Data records
*** Block opens ***

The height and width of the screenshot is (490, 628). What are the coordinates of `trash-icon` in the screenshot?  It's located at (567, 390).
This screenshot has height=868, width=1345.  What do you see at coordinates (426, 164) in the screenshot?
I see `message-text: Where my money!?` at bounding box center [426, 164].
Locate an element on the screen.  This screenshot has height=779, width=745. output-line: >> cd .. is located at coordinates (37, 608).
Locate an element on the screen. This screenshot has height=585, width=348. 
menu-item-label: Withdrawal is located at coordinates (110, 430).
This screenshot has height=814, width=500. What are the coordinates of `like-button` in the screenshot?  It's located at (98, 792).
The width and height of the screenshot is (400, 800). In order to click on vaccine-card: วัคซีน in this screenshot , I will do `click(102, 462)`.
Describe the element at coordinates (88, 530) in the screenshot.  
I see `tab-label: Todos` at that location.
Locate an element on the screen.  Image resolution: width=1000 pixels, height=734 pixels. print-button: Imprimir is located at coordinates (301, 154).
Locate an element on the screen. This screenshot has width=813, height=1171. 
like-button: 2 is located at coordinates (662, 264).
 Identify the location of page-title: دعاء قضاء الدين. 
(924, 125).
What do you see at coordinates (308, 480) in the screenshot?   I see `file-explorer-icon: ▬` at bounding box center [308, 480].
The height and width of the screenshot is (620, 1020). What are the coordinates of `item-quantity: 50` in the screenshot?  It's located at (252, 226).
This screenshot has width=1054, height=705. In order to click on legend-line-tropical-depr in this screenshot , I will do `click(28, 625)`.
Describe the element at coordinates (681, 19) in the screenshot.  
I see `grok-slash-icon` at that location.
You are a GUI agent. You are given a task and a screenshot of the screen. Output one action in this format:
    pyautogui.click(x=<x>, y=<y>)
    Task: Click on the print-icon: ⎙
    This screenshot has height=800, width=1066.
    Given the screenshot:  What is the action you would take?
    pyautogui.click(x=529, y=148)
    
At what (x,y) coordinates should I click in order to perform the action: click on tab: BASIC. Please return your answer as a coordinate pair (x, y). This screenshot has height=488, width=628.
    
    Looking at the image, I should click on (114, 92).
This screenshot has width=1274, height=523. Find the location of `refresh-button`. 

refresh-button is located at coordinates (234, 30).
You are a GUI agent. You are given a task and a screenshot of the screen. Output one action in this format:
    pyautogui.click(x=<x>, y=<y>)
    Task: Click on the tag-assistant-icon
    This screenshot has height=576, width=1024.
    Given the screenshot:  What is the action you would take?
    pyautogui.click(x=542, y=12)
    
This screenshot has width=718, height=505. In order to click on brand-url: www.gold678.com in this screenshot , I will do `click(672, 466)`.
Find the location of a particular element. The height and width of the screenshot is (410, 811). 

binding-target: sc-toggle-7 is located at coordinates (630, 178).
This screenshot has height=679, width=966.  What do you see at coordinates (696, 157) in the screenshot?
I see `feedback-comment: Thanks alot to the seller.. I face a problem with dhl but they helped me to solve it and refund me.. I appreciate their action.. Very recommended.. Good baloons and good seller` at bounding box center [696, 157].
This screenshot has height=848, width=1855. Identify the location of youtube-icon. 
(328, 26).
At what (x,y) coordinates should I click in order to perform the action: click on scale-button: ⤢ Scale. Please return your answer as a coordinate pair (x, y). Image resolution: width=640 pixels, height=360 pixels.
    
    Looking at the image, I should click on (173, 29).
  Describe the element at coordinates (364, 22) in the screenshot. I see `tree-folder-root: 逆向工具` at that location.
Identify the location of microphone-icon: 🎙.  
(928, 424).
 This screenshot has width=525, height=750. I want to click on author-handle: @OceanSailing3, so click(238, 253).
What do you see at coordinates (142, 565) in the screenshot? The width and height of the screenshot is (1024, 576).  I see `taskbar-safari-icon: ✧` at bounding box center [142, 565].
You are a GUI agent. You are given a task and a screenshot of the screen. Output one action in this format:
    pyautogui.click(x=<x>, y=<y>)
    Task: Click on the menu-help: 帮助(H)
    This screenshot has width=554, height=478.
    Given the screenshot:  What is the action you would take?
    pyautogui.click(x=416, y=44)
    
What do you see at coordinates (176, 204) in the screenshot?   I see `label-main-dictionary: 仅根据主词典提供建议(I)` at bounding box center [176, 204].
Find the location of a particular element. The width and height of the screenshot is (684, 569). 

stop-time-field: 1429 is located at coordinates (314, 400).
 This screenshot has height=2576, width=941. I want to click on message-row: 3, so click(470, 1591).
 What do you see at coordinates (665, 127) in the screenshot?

*** Block closes ***

Problem description: Please copy the rows verbatim, beginning at the line that contains "This screenshot has width=1274, height=523." and stopping after the line that contains "binding-target: sc-toggle-7 is".

Result:
This screenshot has width=1274, height=523. Find the location of `refresh-button`. 

refresh-button is located at coordinates (234, 30).
You are a GUI agent. You are given a task and a screenshot of the screen. Output one action in this format:
    pyautogui.click(x=<x>, y=<y>)
    Task: Click on the tag-assistant-icon
    This screenshot has height=576, width=1024.
    Given the screenshot:  What is the action you would take?
    pyautogui.click(x=542, y=12)
    
This screenshot has width=718, height=505. In order to click on brand-url: www.gold678.com in this screenshot , I will do `click(672, 466)`.
Find the location of a particular element. The height and width of the screenshot is (410, 811). 

binding-target: sc-toggle-7 is located at coordinates (630, 178).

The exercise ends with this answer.